Write every entry out again, exactly as given.

=== Section Start ===

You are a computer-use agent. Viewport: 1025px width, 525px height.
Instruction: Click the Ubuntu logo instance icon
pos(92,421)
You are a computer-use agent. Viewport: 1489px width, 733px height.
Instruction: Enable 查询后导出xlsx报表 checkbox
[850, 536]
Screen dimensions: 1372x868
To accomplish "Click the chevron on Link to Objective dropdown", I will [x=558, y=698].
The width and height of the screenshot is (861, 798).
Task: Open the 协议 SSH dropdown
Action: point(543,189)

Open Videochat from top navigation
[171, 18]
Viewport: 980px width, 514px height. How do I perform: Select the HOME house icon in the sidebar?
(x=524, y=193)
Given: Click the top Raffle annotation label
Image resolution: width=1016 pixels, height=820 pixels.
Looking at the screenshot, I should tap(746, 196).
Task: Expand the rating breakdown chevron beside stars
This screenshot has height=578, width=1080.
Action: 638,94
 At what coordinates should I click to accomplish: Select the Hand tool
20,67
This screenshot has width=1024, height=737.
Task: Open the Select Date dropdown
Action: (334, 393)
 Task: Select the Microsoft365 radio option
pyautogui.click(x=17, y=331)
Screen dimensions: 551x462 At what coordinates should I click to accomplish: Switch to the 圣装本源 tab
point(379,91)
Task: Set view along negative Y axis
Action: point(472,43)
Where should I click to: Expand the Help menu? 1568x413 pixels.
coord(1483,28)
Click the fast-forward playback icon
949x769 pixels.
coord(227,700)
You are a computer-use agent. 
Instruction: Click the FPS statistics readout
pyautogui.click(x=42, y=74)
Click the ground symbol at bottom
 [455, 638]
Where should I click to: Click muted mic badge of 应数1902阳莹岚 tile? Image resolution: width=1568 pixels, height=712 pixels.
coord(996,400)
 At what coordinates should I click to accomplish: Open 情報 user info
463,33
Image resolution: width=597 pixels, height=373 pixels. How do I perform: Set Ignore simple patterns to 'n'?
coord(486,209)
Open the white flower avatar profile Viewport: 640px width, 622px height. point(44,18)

=== Section End ===

Answer area:
You are a computer-use agent. Viewport: 1025px width, 525px height.
Instruction: Click the Ubuntu logo instance icon
pos(92,421)
You are a computer-use agent. Viewport: 1489px width, 733px height.
Instruction: Enable 查询后导出xlsx报表 checkbox
[850, 536]
Screen dimensions: 1372x868
To accomplish "Click the chevron on Link to Objective dropdown", I will [x=558, y=698].
The width and height of the screenshot is (861, 798).
Task: Open the 协议 SSH dropdown
Action: point(543,189)

Open Videochat from top navigation
[171, 18]
Viewport: 980px width, 514px height. How do I perform: Select the HOME house icon in the sidebar?
(x=524, y=193)
Given: Click the top Raffle annotation label
Image resolution: width=1016 pixels, height=820 pixels.
Looking at the screenshot, I should tap(746, 196).
Task: Expand the rating breakdown chevron beside stars
This screenshot has height=578, width=1080.
Action: 638,94
 At what coordinates should I click to accomplish: Select the Hand tool
20,67
This screenshot has width=1024, height=737.
Task: Open the Select Date dropdown
Action: (334, 393)
 Task: Select the Microsoft365 radio option
pyautogui.click(x=17, y=331)
Screen dimensions: 551x462 At what coordinates should I click to accomplish: Switch to the 圣装本源 tab
point(379,91)
Task: Set view along negative Y axis
Action: point(472,43)
Where should I click to: Expand the Help menu? 1568x413 pixels.
coord(1483,28)
Click the fast-forward playback icon
949x769 pixels.
coord(227,700)
You are a computer-use agent. 
Instruction: Click the FPS statistics readout
pyautogui.click(x=42, y=74)
Click the ground symbol at bottom
 [455, 638]
Where should I click to: Click muted mic badge of 应数1902阳莹岚 tile? Image resolution: width=1568 pixels, height=712 pixels.
coord(996,400)
 At what coordinates should I click to accomplish: Open 情報 user info
463,33
Image resolution: width=597 pixels, height=373 pixels. How do I perform: Set Ignore simple patterns to 'n'?
coord(486,209)
Open the white flower avatar profile Viewport: 640px width, 622px height. point(44,18)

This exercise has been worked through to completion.